Gaz was pitching the ball around 40 or so metres into a small roped off section of the fairway – I think a drain had long busted and the greenskeeper had forgotten to remove the temporary barrier.

And here was Gary taking advantage of this small target. He was pitching ball after ball into the same spot. He was on the money and making it look easy.

It wasn’t. I had a go and kept going long or short. I was frustrated and had another go. Miss. Gary couldn’t miss. This short shot was deceptively tricky – you had to get the power, contact and accuracy exact, if you were off by a little, the ball would miss.

Then things got worse…

… Gary decided to move back a few metres and go again. He zeroed in on the target and hit another perfect little pitch shot. The guy really was a genius. When I had a go I felt hopeless – I had never practised golf in this way and had no feel for the shot. I was always flat out, swinging hard and hitting the ball as far as I could with each club.

Long ball striking is impressive and part of the game. But at this moment I realised how “average” I was at golf. I couldn’t pitch the ball a short distance with any sort of control. My game wasn’t up to standard and I could see the huge gulf between my game and Gary’s.

If you’re serious about your golf you need moments like this where you get slapped around. You need to be shocked into action. It’s easy to read about what’s important or being told, “you should practice your short game”, but it’s the moments where it smacks you between the eyes that has the most impact. Gary’s little display made me feel weak and inadequate but it was the jolt that I needed. I could see golf more clearly. I could feel, deep within, how (and why) Gary was such a great player and the rest of us were so ordinary.

What I learned from this golfing genius

Gary taught me that the short game is important. He did more than TELL me it was important – he actually SHOWED me in a way I couldn’t ignore. We all know that you have to chip, pitch and hit bunker shots well, but Gary demonstrated it in a way that made sense. He put me in a situation where I couldn’t hide – where my weakness was on display and there was no getting away from it.

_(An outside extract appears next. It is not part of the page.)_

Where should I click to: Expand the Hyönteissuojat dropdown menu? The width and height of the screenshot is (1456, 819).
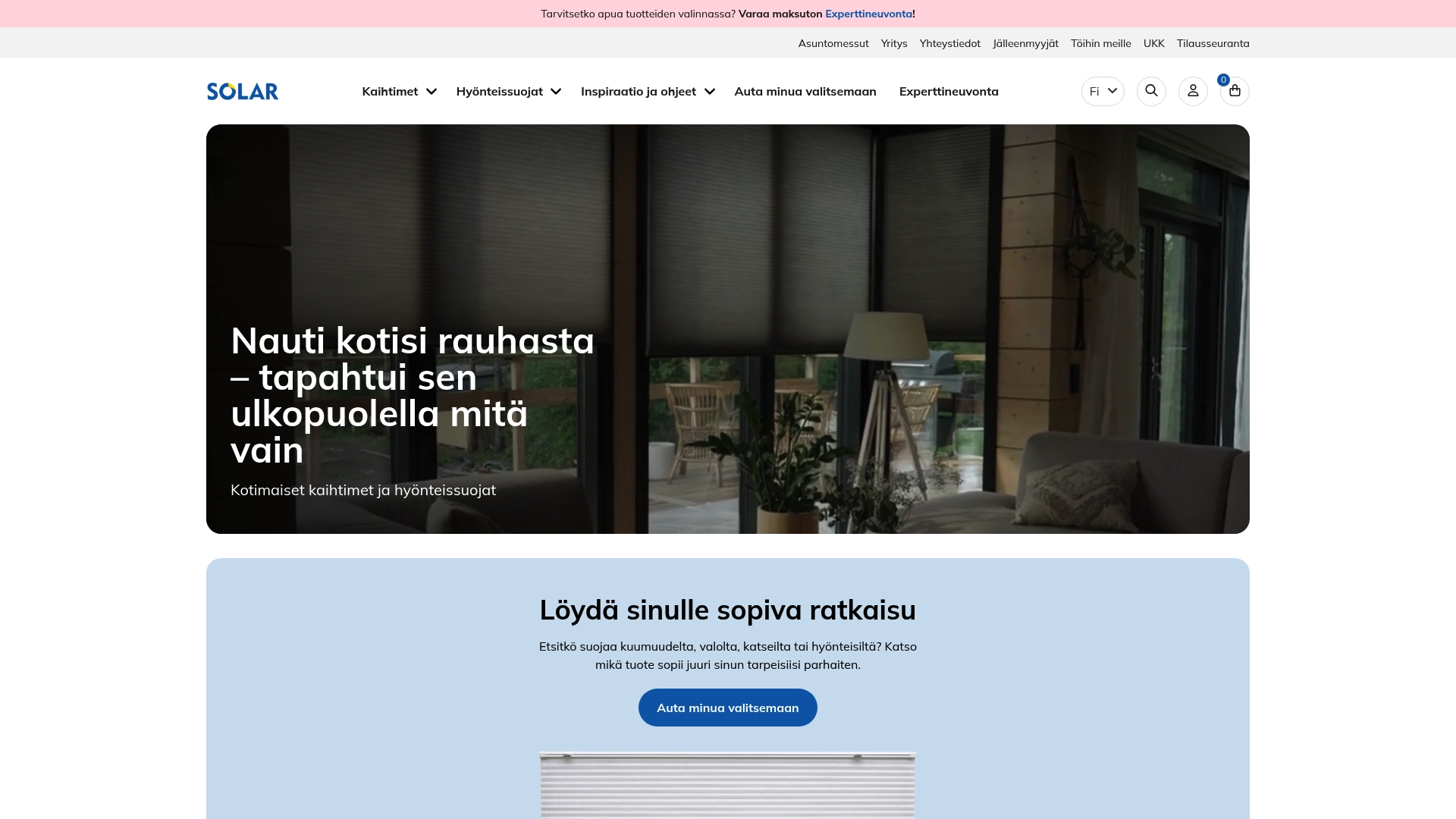pyautogui.click(x=508, y=91)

The brilliance of the man wasn’t just in practising the short game. It was HOW he spent his time. I wasn’t stupid and completely ignorant to the short shots – it was just I never put myself in a situation where I could see things clearly. I never practised these shots properly.

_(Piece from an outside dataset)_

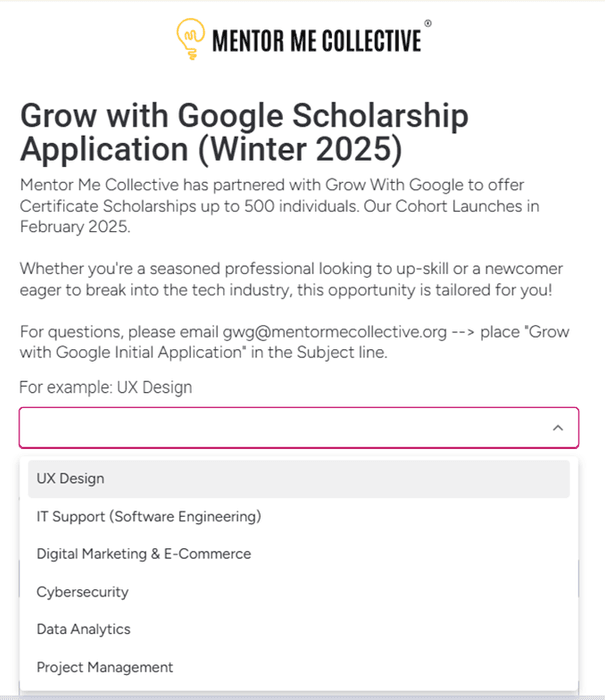Click the 'For example: UX Design' label
This screenshot has height=700, width=605.
tap(106, 388)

I’d hit pitch shots when I warmed up, but I wouldn’t be concerned if they found a target. I’d hit the ball, look up and then drag another ball without too much care. But I wasn’t getting better – I was getting exercise.

Gaz was obsessive about using his time well. He always hit the ball to a target and was always getting feedback on each shot. He would practice like he played – each shot had an objective and he had a clear image in his mind what he wanted to do. He wasn’t just working on his game, he was improving his game.

All of this probably sounds obvious. But how many of us practice this way? And, how many of us spend our time working on the part of the game that really matters?

And this is the huge realisation that I made. It’s not just what you practice, it’s how you do it.